The paper deals (perhaps somewhat indirectly) with the important issue of Linked Data quality, and thus I believe it to be of relevance to the Special Issue. The authors motivate their work by stating that a lot of effort has been invested to interlink thesauri such as GEMET, EARTh, AGROVOC, EUROVOC, UNESCO, RAMEAU, TheSoz, but that it is unclear what precisely is the value of these linksets; it is not clear, for example, how these thesauri complement each other. I think this is a solid motivation for looking into metrics to assess the value of a linkset. Indeed, I quite liked the results presented in Figure 9 (and to a lesser extent Figure 10), which provides an interesting overview of the value of the linkset for how the thesauri complement each other with terms in different languages. There is certainly some practical merit to this line of work.
Overall, however, I am afraid I must recommend a reject, for the following main reasons.
First of all, I found key parts of the paper very difficult to read. Just to mention beforehand, though the English is not perfect, it's quite okay and not the main problem (though it contributes in parts to the difficulty). In the following, I want to give an idea of the experience for me of reading the paper, which I hope would give the authors a better impression of the problem from my perspective:
* To start with, in the introduction, it was entirely unclear for me by the end of the section what the paper was about. I mean I can see it's about two metrics, but I have little or no idea what the intuition of these metrics are or what *problem* they aim to address. One thing I did get from the introduction was the motivation (to evaluate the quality of a linkset) but the list of contributions that follows is poorly written: e.g., "a metric ... which checks the linkset complementation potential for any SKOS property" -- I could not understand this at all the first time I read the paper. So by the end of the introduction, I have only a vague idea of what the paper is about.
* Having, in my opinion, failed to give a concrete idea of what metrics are introduced, the paper begins with dense preliminaries in Section 2. First of all, trying to read through this section, I do not understand why these concepts are necessary and have no intuition as to what they will be used for. Having read the paper, I still feel they are unnecessarily complicated and messy. For example, definition 1, "multi-relational network from an RDF triple-set", is (for me) already an extremely awkward representation of an RDF graph, and then we get into various matrix operations for reasons that were lost on me at the time but that are then ultimately used to define reachability in a RDF graph in a specific number of hops traversing only certain properties (something that could be defined and explained a lot more simply, directly, intuitively ...).
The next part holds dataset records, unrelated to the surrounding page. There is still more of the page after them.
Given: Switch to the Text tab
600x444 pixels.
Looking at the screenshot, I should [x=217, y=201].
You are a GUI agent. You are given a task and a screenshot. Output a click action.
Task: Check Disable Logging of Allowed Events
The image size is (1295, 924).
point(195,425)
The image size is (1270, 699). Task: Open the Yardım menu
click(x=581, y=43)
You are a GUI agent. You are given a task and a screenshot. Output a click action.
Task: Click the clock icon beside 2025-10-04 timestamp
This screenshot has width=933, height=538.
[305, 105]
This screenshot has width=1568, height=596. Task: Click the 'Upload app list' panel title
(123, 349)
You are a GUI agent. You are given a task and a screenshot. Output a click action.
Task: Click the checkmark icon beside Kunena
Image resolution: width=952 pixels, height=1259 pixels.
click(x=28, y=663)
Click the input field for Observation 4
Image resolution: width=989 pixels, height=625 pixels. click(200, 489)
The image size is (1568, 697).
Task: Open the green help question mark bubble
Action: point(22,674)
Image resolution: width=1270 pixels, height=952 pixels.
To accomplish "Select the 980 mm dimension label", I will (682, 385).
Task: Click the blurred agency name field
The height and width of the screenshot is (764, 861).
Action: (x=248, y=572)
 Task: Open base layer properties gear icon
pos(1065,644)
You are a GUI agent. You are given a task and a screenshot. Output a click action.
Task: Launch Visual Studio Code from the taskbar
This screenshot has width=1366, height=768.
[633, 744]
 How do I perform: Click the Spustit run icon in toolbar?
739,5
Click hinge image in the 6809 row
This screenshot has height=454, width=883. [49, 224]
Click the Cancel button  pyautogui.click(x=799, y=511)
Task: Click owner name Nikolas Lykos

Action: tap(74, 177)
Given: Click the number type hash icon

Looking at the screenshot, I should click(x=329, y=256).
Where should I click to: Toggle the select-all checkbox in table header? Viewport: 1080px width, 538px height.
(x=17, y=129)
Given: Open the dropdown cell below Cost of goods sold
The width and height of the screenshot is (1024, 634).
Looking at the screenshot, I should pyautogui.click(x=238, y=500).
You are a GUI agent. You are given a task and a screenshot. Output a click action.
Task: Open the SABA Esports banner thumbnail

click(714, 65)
Struggling to keep all the messy notation and their intuitive meaning together in my head, Section 3 again builds upon that notation with more messy notation. The one really valuable part of Section 3 is that we finally get to see an example using the metric, and the examples in general are appropriate and easy to follow even if the metrics they describe are not.
* The validation framework starts with two research questions, but I do not really understand intuitively what these research questions mean or why they are important. The authors then go into detail on the potential problems of using a synthetic benchmark, but it comes across as defensive and in any case not comprehensive. I think I understand why the authors present this discussion: (i) to highlight design choices in their benchmark, and (ii) to rebut possible criticism of the benchmark. But at this stage I still have no idea what the benchmark is supposed to do. To be clear, there is no problem with a benchmark being synthetic per se. The problem is interpreting results of synthetic benchmarks too broadly or not testing the claims of the paper (like any benchmark). So this whole discussion is just strange to me. Eventually it becomes clear to me why that discussion is there: the benchmark design is not particularly clean, with various modifiers and parameters selected without any real justification that I could follow. Ultimately, the metrics for completeness and the corresponding results presented ... I really could not follow these at all, how they answer the research questions, etc. I'm really conceptually lost at this stage.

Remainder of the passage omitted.